Michael Ashby1,Difan Zhang1,Roger Rousseau2,Vassiliki-Alexandra Glezakou2
Pacific Northwest National Laboratory1,Oak Ridge National Laboratory2
Michael Ashby1,Difan Zhang1,Roger Rousseau2,Vassiliki-Alexandra Glezakou2
Pacific Northwest National Laboratory1,Oak Ridge National Laboratory2
Ionic liquids have a wide range of applications in electrochemistry, engineering, and chemical processes as solvents, catalysts, or reagents. To understand the properties of ionic liquids, Nuclear Magnetic Resonance (NMR) is commonly used because it provides a unique set of chemical shifts that can uniquely characterize an ionic liquid compound. However, due to the versatile categories and complex environments of ionic liquids, it is time-consuming and costly to measure the experimental NMR data for ionic liquids. Although computational methods such as density functional theory calculations provide an alternative way to obtain NMR data, they are limited to small molecular models and are computationally expensive, especially for complex systems. Here, we propose a machine learning approach to evaluate the NMR chemical shifts of ionic liquids. A neural network is trained on an ionic liquid dataset established on experiments and ab initio calculations of ionic liquids.
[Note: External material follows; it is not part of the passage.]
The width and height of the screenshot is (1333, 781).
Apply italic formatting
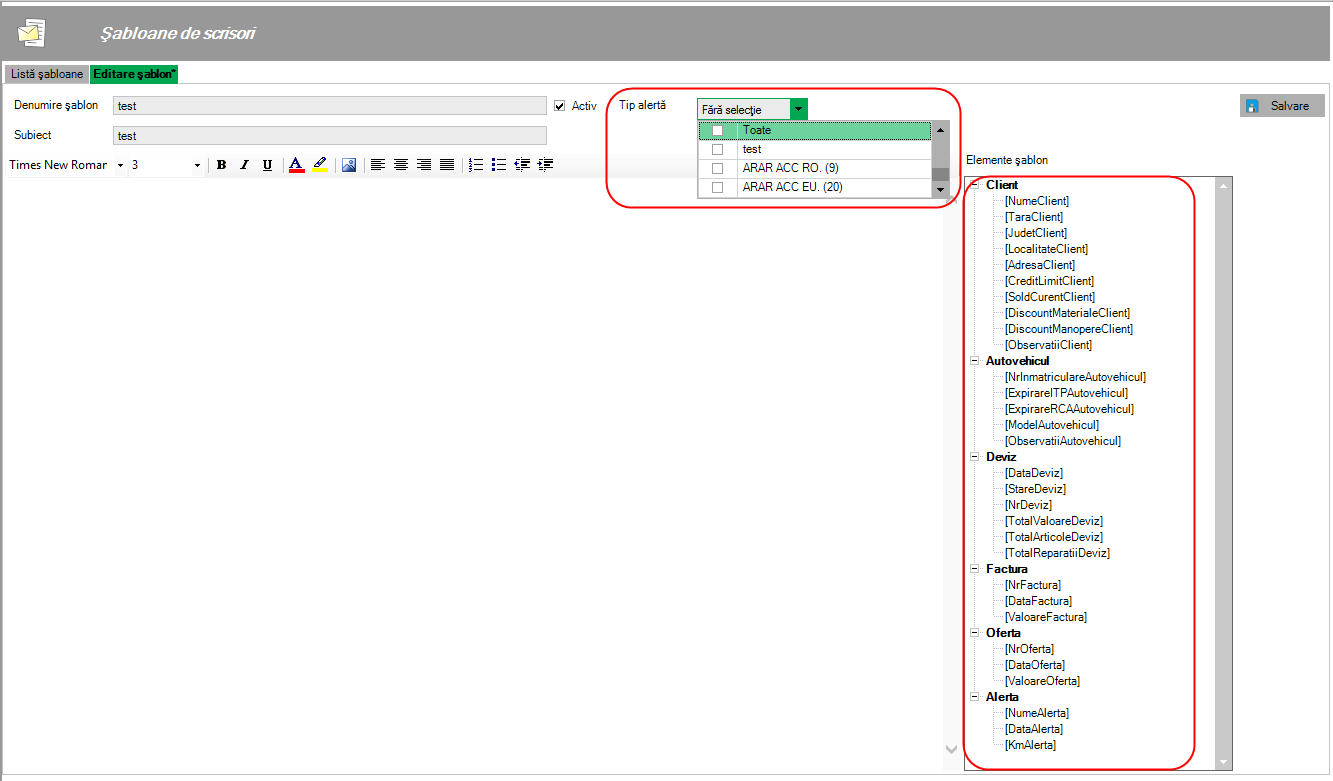tap(244, 165)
The network can help us to evaluate the NMR data of ionic liquids more quickly and efficiently, as well as predict the NMR data of unknown ionic liquids to accelerate the understanding of their structures and properties. We believe such an approach could be applied beyond the scope of ionic liquids as well as other energy materials,such as optimizing electrolyte solutions to extend the life of flow batteries at a cheaper cost.